— Start —

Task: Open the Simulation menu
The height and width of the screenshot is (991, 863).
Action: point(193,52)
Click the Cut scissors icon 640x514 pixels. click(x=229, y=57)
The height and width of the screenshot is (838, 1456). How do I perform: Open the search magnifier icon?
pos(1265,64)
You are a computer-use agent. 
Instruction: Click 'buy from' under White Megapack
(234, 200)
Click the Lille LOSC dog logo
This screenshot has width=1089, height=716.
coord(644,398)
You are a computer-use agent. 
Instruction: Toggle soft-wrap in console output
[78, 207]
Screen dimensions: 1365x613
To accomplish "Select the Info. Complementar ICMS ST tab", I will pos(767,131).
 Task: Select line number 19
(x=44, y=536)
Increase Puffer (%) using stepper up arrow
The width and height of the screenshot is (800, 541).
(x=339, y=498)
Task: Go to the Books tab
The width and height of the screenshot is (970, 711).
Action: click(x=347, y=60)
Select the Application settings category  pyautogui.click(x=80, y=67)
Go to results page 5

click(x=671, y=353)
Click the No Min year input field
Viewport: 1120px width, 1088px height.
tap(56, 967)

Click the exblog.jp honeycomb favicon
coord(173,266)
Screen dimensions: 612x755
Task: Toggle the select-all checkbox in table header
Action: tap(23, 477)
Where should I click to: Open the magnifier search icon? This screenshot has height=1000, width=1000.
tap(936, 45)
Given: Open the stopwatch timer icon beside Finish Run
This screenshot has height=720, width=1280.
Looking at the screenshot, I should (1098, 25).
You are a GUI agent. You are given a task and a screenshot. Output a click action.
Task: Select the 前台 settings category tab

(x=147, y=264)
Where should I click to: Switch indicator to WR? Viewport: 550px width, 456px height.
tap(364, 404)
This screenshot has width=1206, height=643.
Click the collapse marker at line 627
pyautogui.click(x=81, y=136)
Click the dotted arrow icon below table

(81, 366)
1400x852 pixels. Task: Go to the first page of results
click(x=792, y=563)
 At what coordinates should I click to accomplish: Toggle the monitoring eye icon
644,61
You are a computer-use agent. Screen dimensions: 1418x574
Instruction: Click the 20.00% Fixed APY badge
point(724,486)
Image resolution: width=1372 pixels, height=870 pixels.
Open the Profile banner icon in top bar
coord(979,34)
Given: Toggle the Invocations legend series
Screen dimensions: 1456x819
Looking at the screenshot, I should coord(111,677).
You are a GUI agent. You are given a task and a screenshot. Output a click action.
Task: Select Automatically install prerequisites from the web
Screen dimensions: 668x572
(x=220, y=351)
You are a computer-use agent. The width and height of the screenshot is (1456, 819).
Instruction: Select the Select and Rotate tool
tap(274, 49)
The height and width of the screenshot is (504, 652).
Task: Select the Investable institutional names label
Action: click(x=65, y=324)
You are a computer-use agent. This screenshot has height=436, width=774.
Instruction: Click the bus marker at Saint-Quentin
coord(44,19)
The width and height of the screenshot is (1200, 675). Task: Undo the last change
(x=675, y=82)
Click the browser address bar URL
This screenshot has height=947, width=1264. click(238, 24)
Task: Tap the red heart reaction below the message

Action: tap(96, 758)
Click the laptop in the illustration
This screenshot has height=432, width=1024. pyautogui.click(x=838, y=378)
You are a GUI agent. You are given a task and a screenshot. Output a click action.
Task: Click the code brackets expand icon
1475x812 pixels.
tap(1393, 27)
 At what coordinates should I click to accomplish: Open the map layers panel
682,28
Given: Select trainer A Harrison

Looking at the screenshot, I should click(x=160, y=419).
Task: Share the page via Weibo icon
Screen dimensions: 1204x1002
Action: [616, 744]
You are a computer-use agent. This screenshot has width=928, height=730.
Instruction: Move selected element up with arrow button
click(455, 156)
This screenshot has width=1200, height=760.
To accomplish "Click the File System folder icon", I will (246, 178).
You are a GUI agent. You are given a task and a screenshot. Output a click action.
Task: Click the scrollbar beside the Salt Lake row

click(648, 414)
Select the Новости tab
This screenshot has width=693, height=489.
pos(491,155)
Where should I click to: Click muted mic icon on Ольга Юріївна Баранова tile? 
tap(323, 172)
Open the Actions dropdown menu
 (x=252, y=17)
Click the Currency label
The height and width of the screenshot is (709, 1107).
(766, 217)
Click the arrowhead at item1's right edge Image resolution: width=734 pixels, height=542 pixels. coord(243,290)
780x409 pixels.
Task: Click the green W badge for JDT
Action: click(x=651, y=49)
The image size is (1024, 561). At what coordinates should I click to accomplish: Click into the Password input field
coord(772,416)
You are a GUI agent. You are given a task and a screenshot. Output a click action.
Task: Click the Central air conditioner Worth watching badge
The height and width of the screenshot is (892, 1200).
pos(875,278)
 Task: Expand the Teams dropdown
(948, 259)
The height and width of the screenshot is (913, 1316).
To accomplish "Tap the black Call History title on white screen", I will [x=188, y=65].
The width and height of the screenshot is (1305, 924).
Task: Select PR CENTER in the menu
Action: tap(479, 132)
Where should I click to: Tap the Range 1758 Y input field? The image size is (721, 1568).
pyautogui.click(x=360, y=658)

— End —

* TASK DESCRIPTION *
Locate every line in the data above that contains the word "from", matching case exactly, and copy each such line in full.

* WRITTEN ANSWER *
Instruction: Click 'buy from' under White Megapack
Task: Select Automatically install prerequisites from the web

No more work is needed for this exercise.